32. Mr. Sanyal also contended before us that in this case the power of attorney is given not by several persons in respect of their several distinct matters, but is merely a power given by one individual Mr. Benthall, although in different capacities. In other words, his contention is that a person may hold different capacities; but a power given by him although in all his capacities would nonetheless be a power by that person as one individual in respect of all his matters. In this case, he urged that although Mr. Benthall was giving the power in his capacities as managing director, director, managing agent, liquidator, executor, administrator or trustees and also in his individual capacity, nonetheless, it is a power given by one person, that is, Mr. Benthall in respect of all his matters.

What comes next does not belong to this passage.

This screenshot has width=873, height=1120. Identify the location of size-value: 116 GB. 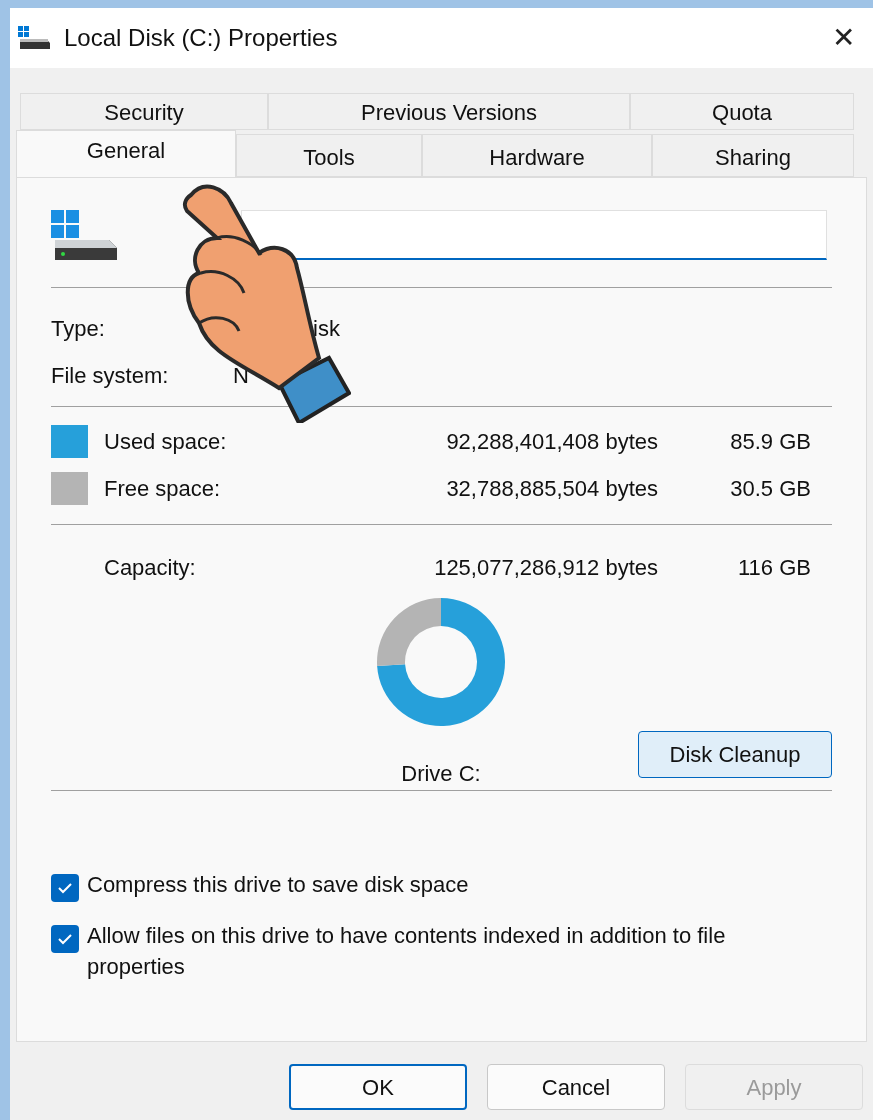
(774, 568).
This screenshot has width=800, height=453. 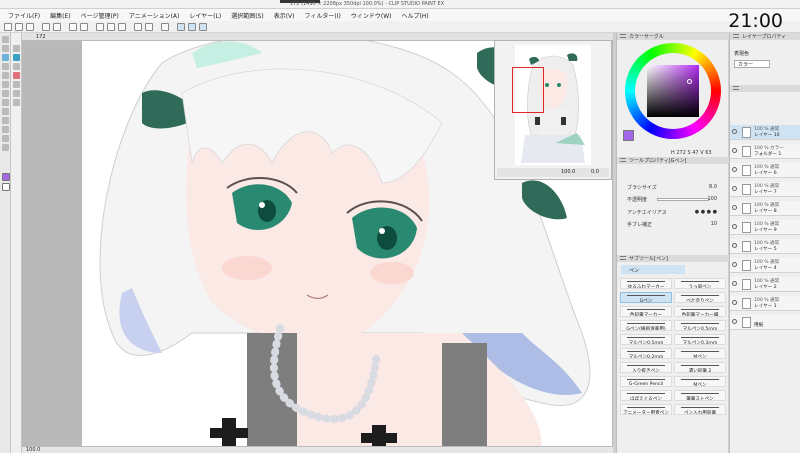 What do you see at coordinates (765, 36) in the screenshot?
I see `layer-property-header: レイヤープロパティ` at bounding box center [765, 36].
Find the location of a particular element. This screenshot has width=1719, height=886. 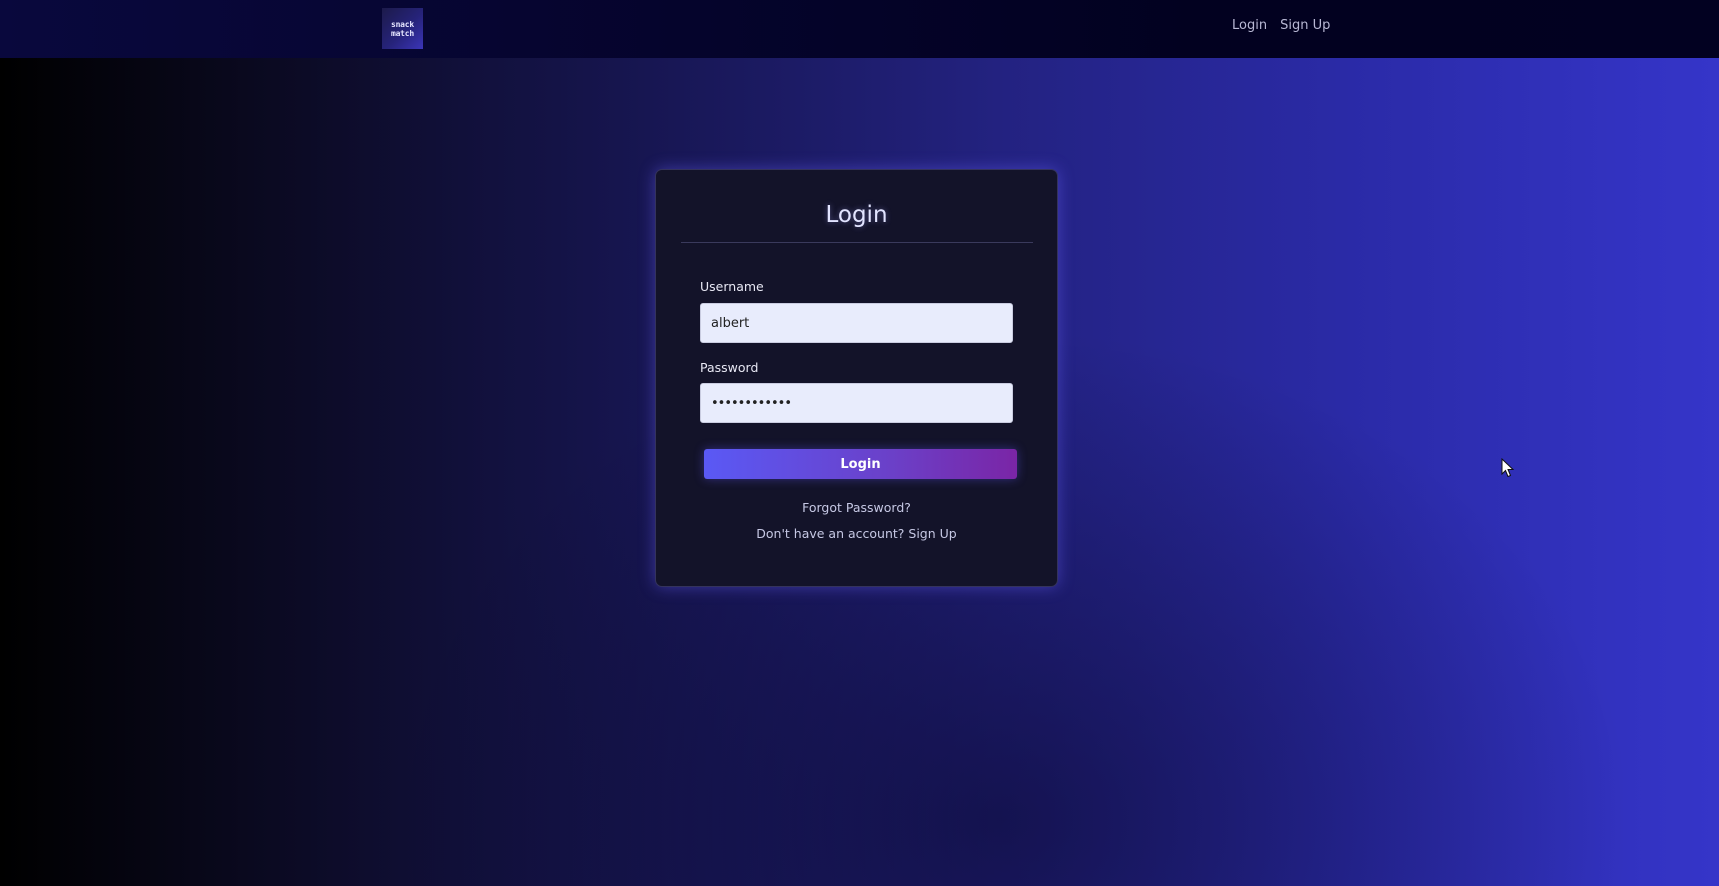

33. I am unable to accept that contention. In the eye of law Mr. Benthall as an individual and Mr. Benthall as the executor, administrator or trustees or as the director or managing agent or liquidator are not the same persons. In the eye of law he is a different person as and when he comes to occupy the different positions mentioned in the document. It makes no difference that it is the same Mr. Arthur Benthall who has executed the power of attorney in favour of the persons named therein. A man in his individual capacity is certainly not the same person as a trustee. From juristic point of view he is a different person. If, for instance, a suit has to be filed against him in respect of the trust he is to be sued as trustee and in respect of the trust properties. In the promises, I am of opinion that the contentions of Mr. Sanyal on this point should also fail.
34. In my opinion, therefore, the instrument in question relates to several distinct matters and should be charged with the aggregate amount of duties with which separate instruments each comprising or relating to one of such matters would be chargeable under this Act.